→ Exercise directions
Please copy the data word for word, starting at its very beginning and ending at the line that contains "Action: 359,55", with that line included and nothing after it.

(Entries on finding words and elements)
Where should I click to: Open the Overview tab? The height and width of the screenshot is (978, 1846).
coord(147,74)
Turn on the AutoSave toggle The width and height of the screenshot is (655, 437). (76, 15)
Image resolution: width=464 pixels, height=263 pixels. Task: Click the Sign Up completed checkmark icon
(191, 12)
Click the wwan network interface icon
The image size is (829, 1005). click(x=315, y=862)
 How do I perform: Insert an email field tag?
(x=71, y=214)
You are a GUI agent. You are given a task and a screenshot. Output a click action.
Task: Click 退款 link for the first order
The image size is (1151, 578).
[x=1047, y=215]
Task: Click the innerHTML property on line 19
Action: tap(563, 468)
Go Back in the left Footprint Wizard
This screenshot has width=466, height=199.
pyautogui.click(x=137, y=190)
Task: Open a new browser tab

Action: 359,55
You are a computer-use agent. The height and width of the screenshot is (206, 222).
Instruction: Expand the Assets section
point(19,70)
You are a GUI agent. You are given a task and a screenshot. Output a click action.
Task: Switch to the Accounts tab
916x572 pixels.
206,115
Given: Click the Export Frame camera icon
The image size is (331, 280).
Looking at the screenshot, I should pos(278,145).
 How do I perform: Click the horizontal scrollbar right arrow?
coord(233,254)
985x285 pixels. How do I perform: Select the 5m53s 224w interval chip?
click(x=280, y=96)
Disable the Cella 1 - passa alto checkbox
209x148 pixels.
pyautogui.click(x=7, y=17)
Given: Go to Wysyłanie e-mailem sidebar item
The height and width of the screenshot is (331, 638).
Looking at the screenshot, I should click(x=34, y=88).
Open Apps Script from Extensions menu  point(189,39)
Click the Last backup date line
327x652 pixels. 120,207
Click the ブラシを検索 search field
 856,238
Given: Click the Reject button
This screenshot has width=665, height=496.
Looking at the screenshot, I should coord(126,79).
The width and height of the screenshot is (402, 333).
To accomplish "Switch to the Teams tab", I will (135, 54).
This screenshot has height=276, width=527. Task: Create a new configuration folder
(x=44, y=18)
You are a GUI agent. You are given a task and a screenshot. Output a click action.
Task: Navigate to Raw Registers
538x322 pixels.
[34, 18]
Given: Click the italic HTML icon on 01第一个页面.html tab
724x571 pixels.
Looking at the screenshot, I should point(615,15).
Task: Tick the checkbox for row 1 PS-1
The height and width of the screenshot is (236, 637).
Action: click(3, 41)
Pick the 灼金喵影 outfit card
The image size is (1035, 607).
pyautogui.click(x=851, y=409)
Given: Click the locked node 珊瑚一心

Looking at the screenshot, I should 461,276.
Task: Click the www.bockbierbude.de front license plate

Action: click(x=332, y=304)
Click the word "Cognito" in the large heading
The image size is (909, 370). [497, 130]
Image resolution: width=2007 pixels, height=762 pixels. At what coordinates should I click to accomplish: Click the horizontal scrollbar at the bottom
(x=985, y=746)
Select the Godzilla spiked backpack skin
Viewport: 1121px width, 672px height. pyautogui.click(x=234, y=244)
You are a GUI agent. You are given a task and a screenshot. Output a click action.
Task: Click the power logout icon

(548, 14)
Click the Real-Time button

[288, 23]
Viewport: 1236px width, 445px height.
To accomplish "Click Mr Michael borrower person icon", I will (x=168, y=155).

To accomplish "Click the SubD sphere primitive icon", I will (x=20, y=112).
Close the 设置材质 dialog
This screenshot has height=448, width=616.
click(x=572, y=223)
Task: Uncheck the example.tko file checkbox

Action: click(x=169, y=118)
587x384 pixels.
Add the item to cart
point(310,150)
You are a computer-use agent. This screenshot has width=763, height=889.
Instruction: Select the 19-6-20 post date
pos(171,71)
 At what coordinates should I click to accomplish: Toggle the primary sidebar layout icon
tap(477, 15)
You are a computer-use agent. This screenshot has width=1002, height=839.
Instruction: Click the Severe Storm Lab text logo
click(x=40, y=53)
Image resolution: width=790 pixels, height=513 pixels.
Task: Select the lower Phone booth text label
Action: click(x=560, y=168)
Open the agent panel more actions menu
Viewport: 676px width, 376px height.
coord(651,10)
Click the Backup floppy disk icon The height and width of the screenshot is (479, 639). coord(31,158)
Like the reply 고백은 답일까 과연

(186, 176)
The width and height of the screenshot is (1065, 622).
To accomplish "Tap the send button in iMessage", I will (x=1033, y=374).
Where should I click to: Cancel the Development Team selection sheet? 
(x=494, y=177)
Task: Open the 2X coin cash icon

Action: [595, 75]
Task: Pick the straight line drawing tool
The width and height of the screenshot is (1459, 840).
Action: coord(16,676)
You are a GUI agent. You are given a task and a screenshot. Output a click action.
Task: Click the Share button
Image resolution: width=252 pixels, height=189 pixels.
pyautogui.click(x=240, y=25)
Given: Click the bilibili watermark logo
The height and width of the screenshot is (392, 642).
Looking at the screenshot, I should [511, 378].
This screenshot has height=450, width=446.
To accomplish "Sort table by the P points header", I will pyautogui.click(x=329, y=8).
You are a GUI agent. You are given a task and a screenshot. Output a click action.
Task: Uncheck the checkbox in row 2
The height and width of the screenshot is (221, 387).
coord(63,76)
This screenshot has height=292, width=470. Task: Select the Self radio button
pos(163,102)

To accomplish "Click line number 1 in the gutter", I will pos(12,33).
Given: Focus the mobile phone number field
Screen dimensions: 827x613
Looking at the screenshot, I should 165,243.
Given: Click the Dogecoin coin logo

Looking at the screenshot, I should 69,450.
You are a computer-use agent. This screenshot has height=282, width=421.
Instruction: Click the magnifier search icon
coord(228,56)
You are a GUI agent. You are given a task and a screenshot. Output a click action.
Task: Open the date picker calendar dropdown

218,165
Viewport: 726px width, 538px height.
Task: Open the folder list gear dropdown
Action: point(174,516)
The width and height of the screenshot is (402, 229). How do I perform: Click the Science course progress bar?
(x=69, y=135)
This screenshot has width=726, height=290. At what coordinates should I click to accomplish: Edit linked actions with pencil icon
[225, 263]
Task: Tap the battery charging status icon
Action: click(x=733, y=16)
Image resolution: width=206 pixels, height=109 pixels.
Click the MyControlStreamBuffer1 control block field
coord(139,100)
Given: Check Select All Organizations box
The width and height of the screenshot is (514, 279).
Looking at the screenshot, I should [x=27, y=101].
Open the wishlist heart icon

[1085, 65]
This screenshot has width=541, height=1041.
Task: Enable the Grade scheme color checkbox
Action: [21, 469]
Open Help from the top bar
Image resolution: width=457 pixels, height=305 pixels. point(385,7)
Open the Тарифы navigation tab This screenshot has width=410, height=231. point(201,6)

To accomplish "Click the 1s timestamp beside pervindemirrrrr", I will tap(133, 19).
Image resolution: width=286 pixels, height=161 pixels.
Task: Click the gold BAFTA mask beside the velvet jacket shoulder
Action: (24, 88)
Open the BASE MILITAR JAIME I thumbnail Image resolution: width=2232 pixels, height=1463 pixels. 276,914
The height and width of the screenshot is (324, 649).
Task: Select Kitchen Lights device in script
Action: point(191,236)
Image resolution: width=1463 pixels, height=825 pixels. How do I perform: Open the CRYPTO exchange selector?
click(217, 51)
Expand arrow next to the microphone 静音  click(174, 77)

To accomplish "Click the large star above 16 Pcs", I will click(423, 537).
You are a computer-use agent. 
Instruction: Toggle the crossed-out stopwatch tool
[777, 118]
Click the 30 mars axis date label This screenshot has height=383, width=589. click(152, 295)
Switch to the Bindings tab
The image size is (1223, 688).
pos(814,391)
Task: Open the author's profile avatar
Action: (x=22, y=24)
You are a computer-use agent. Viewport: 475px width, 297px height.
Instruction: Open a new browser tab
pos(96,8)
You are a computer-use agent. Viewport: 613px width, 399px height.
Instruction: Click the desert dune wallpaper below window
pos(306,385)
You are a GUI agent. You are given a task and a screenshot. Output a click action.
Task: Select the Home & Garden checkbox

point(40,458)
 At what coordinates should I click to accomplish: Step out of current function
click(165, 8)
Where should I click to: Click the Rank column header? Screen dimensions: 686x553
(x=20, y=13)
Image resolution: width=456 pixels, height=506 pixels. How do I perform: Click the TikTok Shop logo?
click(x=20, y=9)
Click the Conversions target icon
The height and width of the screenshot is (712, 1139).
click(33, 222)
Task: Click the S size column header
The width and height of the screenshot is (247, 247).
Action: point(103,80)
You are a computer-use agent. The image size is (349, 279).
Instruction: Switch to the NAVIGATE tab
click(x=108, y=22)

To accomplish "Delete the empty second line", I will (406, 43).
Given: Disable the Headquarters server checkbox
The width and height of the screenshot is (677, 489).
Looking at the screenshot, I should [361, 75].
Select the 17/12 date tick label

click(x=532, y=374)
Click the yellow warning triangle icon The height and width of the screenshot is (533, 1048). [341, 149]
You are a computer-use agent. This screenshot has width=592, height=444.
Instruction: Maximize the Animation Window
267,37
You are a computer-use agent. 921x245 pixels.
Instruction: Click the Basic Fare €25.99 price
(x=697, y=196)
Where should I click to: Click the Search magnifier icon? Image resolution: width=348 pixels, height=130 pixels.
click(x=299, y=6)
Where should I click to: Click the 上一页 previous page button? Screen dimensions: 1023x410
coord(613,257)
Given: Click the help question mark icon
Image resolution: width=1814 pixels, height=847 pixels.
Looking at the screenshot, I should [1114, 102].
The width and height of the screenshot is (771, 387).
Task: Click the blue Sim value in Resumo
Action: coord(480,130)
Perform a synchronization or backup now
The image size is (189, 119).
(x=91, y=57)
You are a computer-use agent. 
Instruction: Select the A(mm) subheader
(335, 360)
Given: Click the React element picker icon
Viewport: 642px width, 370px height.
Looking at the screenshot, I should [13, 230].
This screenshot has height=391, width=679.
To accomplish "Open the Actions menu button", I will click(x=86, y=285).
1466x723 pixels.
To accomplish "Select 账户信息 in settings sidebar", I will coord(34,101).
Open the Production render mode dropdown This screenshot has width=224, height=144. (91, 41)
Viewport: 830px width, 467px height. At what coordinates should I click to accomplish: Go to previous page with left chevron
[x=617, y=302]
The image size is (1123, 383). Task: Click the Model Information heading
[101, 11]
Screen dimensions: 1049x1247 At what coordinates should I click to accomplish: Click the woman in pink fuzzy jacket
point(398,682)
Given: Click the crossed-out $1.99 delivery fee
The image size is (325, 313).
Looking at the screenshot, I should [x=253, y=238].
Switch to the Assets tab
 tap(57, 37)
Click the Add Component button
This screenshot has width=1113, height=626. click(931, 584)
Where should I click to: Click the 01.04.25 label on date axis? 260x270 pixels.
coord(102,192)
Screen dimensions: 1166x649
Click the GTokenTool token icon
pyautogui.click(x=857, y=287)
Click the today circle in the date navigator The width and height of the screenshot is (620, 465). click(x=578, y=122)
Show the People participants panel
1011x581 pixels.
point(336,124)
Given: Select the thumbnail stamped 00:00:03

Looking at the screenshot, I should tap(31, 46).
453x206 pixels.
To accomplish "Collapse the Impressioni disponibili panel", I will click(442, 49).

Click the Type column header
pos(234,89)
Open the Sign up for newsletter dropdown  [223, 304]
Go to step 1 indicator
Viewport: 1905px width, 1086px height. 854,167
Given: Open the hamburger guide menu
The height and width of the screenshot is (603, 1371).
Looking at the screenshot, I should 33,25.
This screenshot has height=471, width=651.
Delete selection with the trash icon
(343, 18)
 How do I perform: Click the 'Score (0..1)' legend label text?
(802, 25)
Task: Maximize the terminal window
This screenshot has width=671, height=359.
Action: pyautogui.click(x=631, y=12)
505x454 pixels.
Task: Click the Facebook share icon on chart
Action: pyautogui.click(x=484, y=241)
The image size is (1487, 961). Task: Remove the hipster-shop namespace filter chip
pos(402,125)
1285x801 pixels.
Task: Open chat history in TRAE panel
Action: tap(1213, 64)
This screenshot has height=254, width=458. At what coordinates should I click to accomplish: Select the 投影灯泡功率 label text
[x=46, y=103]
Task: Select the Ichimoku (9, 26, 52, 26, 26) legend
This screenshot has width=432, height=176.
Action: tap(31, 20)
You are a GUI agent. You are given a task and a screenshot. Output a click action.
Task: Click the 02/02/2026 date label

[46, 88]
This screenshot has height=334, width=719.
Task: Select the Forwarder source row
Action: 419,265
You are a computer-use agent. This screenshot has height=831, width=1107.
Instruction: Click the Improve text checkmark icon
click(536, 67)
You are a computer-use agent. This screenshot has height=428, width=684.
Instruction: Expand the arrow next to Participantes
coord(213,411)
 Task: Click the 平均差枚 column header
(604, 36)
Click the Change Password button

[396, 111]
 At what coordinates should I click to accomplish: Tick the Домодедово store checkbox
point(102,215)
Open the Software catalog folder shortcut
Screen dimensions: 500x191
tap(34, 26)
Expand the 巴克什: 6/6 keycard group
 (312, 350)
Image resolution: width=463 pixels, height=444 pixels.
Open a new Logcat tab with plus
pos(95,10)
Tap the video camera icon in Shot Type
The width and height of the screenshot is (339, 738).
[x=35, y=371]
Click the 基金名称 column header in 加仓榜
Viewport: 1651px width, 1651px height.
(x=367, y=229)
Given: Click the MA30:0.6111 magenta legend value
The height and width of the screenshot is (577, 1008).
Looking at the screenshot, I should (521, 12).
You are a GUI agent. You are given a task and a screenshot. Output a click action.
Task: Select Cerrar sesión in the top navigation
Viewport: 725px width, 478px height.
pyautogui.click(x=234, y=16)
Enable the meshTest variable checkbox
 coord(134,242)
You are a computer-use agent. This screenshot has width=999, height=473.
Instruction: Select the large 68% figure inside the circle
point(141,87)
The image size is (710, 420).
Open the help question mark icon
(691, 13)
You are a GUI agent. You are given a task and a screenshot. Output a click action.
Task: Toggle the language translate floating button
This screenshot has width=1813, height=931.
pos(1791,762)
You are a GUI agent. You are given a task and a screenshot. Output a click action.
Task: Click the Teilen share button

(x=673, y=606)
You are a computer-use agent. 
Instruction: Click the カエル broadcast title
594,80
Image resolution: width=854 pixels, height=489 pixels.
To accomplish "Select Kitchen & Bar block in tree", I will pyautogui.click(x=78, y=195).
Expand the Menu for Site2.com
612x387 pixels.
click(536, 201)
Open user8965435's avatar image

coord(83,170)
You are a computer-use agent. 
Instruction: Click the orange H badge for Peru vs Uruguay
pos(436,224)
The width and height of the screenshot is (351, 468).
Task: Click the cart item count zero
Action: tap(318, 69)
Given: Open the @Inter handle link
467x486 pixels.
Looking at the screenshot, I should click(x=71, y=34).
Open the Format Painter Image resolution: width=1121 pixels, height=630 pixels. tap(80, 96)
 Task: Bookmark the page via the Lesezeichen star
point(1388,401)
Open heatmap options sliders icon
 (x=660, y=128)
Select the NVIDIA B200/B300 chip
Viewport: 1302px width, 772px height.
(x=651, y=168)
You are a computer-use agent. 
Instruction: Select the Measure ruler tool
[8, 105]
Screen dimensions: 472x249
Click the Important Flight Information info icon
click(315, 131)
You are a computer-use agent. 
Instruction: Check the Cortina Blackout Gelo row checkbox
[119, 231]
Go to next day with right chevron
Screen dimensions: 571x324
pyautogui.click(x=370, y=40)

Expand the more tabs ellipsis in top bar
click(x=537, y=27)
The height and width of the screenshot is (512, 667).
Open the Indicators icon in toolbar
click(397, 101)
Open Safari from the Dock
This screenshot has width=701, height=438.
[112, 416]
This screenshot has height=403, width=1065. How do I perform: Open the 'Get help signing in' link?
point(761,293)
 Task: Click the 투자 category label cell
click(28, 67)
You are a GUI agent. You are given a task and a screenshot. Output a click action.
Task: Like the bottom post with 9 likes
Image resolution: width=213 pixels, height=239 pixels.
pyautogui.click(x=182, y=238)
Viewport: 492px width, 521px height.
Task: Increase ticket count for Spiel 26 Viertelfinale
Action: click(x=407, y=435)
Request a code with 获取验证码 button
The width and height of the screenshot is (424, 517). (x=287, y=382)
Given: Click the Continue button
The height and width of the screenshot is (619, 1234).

→ Complete output
Where should I click to: Open the Overview tab? The height and width of the screenshot is (978, 1846).
coord(147,74)
Turn on the AutoSave toggle The width and height of the screenshot is (655, 437). (76, 15)
Image resolution: width=464 pixels, height=263 pixels. Task: Click the Sign Up completed checkmark icon
(191, 12)
Click the wwan network interface icon
The image size is (829, 1005). click(x=315, y=862)
 How do I perform: Insert an email field tag?
(x=71, y=214)
You are a GUI agent. You are given a task and a screenshot. Output a click action.
Task: Click 退款 link for the first order
The image size is (1151, 578).
[x=1047, y=215]
Task: Click the innerHTML property on line 19
Action: tap(563, 468)
Go Back in the left Footprint Wizard
This screenshot has width=466, height=199.
pyautogui.click(x=137, y=190)
Task: Open a new browser tab

Action: 359,55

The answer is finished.